2 Answers from Attorneys
It shouldn't be that expensive. It isn't so difficult that you can't do it yourself. If you go to www.copyright.gov you can set up your own account to do an electronic filing for $35. Or you can get the filing form and mail it in for $65. If you have questions, go to the home page and there is a wealth of information and tutorials. Just go there and take a look and you'll see that it isn't something you should be afraid of. Keep 2 things in mind. First, if you do make a mistake, you can always file a form CA and correct it. Granted, the filing fee is presently $100, but most of us charge you more than that per hour. Second, you can file more than 1 song under the same filing. Instead of filing individual songs, you can file several songs together as a single "album". The single copyright covers not only the "album", but every discrete element of the work, which in this case is each song. The proof that the song is filed will be the copy of the album you deposit with the Copyright Office. Just be sure, for your own sake, to keep a good filing system at your home so you can easily keep track of which songs are on the album you file.
Bradley Rosen has answered the registration part of your question. You also asked, "I only want people to be able to use and cover my music if they'll credit me prefferably only with my permission. Would creative commons cover that?"

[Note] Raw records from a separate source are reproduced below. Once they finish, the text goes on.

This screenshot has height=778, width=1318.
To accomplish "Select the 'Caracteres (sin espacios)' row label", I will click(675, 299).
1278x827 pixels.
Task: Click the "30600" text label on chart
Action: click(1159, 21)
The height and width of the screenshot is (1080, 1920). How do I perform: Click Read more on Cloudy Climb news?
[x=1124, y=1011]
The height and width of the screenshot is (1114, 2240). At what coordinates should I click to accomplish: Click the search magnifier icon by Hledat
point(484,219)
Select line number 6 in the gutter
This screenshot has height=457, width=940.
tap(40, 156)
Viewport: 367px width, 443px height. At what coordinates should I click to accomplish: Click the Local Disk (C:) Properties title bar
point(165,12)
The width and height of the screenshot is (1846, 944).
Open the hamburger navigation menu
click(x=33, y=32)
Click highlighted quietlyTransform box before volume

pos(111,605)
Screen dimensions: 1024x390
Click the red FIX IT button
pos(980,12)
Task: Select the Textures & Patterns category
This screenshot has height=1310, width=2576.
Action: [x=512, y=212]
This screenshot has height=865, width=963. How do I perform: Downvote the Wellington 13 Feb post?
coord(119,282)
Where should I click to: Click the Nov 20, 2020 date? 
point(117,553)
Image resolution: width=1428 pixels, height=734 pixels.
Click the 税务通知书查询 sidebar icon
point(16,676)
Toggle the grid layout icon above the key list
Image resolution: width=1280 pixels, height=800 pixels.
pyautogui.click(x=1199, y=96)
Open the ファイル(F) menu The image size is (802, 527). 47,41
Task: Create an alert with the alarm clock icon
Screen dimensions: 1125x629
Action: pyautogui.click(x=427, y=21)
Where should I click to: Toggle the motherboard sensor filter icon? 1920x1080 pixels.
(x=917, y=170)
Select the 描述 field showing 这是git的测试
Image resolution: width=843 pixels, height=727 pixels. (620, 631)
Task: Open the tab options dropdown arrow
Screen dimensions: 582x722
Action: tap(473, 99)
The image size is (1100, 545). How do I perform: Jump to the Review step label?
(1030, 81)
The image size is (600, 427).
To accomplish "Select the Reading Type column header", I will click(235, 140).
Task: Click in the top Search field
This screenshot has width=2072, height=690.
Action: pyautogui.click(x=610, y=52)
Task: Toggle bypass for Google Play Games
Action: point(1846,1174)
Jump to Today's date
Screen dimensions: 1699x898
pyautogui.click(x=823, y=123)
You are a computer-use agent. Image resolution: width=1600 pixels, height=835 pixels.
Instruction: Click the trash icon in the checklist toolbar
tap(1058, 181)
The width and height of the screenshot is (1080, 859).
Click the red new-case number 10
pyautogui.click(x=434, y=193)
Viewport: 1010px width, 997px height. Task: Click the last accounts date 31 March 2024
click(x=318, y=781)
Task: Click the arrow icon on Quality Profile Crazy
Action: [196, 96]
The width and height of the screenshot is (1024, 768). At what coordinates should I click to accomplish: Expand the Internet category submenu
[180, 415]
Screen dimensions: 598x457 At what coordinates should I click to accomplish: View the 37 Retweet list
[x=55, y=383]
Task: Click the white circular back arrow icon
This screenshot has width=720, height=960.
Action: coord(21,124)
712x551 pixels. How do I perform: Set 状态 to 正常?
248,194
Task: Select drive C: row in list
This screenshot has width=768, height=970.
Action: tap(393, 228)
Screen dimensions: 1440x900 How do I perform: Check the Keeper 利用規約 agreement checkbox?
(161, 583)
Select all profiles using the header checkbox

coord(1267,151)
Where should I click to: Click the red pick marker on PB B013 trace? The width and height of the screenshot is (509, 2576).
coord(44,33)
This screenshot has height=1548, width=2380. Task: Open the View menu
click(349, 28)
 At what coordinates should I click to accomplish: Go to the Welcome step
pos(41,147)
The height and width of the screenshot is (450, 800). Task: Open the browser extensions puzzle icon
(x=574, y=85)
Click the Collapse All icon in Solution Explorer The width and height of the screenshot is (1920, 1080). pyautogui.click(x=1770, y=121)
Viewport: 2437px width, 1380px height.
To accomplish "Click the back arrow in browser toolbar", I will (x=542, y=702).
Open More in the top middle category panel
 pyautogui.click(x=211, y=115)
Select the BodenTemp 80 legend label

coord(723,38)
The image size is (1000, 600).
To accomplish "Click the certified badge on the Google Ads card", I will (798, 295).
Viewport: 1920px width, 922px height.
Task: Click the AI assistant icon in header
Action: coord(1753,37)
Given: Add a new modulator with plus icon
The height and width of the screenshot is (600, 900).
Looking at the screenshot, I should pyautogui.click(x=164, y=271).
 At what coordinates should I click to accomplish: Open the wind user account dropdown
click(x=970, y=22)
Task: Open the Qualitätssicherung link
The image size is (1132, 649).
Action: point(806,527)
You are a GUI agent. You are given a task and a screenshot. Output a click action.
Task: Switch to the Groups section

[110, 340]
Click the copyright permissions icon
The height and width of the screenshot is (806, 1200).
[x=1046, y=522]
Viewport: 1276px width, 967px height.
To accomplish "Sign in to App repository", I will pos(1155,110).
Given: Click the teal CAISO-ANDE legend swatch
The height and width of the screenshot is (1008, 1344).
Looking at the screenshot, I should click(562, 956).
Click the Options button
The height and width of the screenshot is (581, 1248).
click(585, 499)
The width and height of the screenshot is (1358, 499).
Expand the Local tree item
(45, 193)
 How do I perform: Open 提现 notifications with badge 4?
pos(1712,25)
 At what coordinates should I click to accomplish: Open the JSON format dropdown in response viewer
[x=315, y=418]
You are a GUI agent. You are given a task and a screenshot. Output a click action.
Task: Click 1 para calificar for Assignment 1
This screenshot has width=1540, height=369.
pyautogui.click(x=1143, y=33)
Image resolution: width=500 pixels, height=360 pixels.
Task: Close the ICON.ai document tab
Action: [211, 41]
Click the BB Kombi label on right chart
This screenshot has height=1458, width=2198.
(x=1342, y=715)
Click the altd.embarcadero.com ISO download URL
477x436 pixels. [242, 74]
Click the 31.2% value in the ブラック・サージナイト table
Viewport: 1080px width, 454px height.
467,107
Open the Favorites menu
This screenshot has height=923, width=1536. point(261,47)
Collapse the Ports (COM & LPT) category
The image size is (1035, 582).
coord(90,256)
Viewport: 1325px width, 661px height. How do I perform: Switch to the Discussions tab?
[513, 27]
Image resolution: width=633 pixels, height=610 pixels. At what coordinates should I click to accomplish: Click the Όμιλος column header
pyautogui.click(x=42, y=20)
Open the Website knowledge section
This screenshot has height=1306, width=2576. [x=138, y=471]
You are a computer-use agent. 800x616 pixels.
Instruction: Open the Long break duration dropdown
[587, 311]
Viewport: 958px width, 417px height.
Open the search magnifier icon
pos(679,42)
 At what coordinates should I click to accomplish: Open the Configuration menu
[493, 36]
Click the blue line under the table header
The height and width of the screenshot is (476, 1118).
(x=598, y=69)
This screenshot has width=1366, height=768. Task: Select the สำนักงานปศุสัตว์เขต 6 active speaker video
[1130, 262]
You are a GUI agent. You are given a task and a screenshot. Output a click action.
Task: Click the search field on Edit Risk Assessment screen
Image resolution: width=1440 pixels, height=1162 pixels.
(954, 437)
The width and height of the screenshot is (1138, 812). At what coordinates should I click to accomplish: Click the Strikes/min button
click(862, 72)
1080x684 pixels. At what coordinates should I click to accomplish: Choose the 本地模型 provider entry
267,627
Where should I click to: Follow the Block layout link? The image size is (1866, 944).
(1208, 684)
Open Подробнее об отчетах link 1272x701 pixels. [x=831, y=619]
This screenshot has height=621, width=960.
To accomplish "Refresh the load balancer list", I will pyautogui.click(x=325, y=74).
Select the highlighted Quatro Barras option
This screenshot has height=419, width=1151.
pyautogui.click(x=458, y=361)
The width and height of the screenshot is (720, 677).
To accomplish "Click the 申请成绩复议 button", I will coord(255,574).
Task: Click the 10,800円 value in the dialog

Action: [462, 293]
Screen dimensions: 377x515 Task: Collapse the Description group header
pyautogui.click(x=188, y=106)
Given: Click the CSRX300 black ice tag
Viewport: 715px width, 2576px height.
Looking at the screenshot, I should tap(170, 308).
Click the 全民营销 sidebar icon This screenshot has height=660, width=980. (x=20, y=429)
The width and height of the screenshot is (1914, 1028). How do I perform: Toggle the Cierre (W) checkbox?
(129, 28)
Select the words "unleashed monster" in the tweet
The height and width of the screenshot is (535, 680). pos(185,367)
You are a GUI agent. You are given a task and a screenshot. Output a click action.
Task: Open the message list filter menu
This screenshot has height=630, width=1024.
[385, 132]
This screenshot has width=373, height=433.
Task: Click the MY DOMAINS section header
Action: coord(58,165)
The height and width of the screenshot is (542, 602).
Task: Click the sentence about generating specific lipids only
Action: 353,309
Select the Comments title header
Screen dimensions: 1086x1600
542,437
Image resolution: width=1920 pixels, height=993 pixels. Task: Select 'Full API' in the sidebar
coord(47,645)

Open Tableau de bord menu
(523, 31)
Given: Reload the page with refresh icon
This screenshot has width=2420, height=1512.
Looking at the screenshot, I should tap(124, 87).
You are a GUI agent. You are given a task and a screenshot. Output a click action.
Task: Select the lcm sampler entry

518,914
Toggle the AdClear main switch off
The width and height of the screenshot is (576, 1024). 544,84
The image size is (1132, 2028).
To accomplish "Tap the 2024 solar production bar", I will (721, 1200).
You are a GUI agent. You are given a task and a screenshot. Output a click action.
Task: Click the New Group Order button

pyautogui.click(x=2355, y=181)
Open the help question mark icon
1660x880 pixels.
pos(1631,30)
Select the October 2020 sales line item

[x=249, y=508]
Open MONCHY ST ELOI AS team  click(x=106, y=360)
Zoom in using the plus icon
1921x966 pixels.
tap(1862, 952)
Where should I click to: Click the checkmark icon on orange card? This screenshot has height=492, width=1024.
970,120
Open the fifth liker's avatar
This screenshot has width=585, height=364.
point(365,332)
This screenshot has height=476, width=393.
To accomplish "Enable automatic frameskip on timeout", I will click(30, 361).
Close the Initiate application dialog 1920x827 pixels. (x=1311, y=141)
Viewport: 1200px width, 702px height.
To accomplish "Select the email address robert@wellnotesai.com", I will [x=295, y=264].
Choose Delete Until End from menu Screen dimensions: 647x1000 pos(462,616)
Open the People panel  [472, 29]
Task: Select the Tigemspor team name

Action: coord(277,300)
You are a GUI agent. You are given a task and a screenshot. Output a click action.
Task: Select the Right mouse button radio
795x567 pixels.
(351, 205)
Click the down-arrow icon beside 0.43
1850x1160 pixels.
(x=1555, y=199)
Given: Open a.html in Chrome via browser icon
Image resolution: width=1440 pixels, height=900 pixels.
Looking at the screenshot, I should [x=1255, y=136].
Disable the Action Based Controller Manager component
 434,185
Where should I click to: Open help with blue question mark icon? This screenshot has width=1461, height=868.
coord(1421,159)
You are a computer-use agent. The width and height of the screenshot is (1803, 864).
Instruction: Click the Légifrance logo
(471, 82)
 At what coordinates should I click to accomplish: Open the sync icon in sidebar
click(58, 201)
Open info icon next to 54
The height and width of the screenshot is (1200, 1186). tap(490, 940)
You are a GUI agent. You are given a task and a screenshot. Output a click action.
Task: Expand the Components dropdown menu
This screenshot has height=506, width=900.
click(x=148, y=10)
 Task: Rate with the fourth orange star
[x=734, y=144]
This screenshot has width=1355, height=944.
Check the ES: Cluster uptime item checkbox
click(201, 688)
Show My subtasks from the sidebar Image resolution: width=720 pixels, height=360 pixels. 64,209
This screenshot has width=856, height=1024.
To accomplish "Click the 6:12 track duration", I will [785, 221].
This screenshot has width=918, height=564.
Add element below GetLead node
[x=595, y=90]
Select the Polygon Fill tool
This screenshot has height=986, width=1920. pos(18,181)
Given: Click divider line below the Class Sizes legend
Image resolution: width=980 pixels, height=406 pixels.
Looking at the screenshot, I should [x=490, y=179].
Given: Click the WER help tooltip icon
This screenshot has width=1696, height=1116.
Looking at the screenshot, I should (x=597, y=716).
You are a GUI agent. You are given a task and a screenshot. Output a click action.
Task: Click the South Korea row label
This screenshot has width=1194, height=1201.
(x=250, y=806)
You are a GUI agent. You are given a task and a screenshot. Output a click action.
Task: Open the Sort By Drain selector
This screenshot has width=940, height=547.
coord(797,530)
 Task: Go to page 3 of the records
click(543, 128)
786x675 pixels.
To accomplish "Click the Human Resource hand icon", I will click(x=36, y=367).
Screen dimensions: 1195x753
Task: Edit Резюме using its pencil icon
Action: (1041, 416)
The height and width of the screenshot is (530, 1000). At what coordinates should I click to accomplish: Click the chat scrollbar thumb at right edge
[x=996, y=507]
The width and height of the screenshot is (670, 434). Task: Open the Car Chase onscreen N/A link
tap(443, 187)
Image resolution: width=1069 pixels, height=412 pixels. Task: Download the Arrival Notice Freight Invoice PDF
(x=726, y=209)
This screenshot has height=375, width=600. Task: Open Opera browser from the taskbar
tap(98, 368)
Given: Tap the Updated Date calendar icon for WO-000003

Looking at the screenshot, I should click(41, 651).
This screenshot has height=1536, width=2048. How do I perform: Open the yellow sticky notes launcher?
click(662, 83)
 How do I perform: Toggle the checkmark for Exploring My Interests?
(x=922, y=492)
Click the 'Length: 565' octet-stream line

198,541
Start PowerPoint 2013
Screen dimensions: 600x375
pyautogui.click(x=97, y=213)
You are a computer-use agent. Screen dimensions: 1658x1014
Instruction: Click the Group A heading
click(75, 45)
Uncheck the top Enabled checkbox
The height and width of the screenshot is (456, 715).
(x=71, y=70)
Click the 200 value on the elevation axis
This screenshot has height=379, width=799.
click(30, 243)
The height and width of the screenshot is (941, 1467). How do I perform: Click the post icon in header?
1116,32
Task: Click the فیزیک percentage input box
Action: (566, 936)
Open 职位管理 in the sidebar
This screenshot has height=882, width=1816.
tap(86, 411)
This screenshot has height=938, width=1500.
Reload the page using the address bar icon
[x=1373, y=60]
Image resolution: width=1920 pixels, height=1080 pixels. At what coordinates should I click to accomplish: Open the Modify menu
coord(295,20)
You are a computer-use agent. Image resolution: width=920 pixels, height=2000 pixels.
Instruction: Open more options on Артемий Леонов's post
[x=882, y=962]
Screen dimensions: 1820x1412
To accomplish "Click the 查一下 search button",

Keep in mind that there is a "compulsory license" for covers. See 17 U.S.C. § 115, at http://www.law.cornell.edu/uscode/text/17/115. So, even without your permission, anyone can cover your song if they comply with the legal requirements and pay you the statutory rate. But that can be a hassle for some, and you are certainly free to offer a better deal. You can use the Creative Commons formulation of your choice, or "roll your own" by simply stating the terms of your offer. If you are trying to encourage the cover, you will want to make it clear enough that potential licensees will feel confident that you won't turn around and sue them for missing "the fine print" or something.
The advantage of using a Creative Commons license is that some smart people with legal training have thought it through with the objective of making it something both parties can feel confident using. If you just say "you may cover the song at no charge so long as you credit me, preferably with my permission" it might be too ambiguous to take a risk, since statutory damages are ridiculously high. If you want to retain the right to give or deny permission on a case-by-case basis, you could simply provide contact information with a statement to the effect that you invite anyone to contact you to seek permission to cover your song at no charge in exchange for crediting you, and then work out the details with each one.
Also keep in mind that these comments are no substitute for legal advice on your specific situation, and I am not your lawyer.